When you reach the line containing "Given: Click the chevron next to STO Hide", stop after it; until then, copy each line of the listing exactly, starting with the first.

——————————

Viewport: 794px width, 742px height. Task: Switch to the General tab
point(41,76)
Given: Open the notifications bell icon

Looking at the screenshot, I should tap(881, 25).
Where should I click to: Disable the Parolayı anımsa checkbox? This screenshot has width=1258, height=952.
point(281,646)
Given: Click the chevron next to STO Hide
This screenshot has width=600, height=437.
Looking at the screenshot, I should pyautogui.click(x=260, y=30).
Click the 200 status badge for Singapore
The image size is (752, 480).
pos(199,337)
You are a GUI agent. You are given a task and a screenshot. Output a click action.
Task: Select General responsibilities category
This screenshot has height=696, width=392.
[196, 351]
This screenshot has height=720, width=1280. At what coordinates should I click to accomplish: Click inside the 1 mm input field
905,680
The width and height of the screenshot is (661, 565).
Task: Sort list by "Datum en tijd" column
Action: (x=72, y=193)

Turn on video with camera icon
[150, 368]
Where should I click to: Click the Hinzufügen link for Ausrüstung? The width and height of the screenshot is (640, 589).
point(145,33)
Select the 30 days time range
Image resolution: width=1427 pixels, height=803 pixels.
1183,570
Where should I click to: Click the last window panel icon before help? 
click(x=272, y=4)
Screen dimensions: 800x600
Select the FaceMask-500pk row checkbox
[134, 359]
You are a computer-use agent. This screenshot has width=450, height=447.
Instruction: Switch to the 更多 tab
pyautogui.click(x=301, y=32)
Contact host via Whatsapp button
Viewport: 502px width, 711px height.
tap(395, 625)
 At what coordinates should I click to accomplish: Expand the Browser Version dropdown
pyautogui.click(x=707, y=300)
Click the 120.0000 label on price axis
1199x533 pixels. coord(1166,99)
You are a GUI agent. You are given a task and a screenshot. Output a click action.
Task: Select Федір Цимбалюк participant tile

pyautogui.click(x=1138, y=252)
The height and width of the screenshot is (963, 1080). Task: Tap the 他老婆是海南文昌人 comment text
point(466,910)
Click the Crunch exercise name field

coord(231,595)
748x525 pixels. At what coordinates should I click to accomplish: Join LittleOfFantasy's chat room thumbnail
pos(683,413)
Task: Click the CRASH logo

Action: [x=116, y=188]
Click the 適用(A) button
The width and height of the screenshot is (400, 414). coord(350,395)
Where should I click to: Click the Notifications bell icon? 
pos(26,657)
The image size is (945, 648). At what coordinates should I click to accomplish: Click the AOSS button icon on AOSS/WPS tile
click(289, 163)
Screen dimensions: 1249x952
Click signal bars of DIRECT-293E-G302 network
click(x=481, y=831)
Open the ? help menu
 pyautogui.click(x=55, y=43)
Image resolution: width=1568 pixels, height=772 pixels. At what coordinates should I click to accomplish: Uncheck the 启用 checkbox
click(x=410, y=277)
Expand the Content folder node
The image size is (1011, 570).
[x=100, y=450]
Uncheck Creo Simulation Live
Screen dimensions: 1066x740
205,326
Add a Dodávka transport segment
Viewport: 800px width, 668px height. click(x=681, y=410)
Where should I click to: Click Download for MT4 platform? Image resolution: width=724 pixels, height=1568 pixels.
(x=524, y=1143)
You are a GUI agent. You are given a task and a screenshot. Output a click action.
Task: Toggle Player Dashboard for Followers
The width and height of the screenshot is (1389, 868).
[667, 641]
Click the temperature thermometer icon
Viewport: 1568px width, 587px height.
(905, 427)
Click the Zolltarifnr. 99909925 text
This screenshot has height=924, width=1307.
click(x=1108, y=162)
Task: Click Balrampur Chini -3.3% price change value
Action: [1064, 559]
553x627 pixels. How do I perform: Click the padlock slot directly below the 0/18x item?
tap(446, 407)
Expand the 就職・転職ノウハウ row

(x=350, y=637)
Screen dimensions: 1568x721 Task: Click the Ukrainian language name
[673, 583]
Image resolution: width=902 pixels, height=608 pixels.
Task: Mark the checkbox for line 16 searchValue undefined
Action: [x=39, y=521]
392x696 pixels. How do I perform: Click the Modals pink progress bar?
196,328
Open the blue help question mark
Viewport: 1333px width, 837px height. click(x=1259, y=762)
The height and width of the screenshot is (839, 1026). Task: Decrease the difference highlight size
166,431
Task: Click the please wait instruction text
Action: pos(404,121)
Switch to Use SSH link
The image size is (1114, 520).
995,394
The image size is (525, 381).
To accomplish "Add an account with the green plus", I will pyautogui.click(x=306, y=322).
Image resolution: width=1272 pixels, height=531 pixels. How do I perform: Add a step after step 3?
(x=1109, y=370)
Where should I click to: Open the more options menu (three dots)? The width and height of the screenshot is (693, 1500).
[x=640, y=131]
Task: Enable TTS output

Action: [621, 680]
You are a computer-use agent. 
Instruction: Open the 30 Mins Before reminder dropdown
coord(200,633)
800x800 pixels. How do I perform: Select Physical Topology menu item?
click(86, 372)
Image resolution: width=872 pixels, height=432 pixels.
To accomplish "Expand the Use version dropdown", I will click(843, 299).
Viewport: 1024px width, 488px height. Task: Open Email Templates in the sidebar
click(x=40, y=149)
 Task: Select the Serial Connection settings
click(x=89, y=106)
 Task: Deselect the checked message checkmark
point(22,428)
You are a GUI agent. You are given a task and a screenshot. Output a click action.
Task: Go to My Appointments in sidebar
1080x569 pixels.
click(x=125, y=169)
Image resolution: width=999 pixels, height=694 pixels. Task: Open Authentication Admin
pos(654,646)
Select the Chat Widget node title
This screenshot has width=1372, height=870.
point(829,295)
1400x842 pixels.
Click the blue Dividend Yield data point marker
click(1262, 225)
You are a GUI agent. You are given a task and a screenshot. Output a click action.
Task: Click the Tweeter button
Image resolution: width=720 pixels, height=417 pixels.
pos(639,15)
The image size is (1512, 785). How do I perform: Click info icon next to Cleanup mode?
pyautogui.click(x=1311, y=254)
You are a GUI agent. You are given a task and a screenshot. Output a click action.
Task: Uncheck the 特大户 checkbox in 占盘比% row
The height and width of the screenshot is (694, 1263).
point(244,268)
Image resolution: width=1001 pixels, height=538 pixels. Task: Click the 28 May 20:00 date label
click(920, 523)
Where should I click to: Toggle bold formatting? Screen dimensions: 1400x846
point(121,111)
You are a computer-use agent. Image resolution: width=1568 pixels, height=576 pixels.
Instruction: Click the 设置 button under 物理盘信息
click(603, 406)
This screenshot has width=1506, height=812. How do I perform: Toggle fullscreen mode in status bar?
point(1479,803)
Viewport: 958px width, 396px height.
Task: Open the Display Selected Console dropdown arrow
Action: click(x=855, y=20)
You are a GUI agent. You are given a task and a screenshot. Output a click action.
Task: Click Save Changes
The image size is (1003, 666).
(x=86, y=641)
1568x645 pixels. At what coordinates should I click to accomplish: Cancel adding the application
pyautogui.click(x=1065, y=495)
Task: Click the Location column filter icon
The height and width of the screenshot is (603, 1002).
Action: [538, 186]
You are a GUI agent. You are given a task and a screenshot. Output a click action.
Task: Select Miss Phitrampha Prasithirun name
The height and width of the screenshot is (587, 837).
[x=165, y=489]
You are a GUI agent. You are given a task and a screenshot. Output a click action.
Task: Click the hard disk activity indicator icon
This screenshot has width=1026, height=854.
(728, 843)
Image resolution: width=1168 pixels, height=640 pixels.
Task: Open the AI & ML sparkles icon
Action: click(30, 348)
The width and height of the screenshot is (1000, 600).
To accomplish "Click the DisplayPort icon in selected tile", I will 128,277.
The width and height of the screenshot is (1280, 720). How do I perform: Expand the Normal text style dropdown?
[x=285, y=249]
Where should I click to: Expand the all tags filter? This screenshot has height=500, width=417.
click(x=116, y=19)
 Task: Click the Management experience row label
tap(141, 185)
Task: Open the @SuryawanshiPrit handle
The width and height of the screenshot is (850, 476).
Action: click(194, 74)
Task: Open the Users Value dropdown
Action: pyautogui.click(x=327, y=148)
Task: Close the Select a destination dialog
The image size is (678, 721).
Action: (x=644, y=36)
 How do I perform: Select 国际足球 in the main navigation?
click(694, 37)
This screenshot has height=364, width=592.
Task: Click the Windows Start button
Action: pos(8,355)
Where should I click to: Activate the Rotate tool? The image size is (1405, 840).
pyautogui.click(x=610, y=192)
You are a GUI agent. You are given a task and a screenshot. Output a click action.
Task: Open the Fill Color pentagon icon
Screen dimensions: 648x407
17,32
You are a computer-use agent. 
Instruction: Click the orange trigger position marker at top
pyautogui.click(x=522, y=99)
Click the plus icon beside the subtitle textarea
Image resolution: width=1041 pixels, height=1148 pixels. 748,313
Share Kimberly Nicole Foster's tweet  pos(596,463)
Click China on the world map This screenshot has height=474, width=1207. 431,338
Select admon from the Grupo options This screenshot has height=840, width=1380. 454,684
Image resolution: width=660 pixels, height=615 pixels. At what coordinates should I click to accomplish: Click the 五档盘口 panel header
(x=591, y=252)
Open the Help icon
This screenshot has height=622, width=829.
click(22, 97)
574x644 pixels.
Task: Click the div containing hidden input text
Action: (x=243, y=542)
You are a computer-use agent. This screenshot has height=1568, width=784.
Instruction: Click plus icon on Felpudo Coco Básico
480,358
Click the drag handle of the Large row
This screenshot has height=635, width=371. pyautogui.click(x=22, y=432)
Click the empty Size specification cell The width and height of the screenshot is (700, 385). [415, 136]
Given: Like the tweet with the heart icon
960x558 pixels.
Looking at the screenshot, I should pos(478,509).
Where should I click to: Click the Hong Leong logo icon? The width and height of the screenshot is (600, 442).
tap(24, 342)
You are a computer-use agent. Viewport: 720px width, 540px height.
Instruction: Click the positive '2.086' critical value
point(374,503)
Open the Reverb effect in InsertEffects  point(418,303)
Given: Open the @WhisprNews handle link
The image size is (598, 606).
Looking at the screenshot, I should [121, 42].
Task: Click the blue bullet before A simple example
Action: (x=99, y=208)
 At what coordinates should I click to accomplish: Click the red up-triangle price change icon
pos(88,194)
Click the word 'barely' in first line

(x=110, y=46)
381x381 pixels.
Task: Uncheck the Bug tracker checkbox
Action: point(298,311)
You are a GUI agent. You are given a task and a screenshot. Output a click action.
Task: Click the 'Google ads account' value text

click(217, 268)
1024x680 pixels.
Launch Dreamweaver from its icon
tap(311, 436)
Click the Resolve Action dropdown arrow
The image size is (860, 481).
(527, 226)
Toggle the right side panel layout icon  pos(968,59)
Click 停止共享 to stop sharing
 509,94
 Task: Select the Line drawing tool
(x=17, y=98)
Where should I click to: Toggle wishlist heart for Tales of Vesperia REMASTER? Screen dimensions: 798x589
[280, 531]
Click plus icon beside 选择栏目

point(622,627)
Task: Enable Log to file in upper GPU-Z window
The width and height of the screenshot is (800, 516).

——————————

Solution:
Viewport: 794px width, 742px height. Task: Switch to the General tab
point(41,76)
Given: Open the notifications bell icon

Looking at the screenshot, I should tap(881, 25).
Where should I click to: Disable the Parolayı anımsa checkbox? This screenshot has width=1258, height=952.
point(281,646)
Given: Click the chevron next to STO Hide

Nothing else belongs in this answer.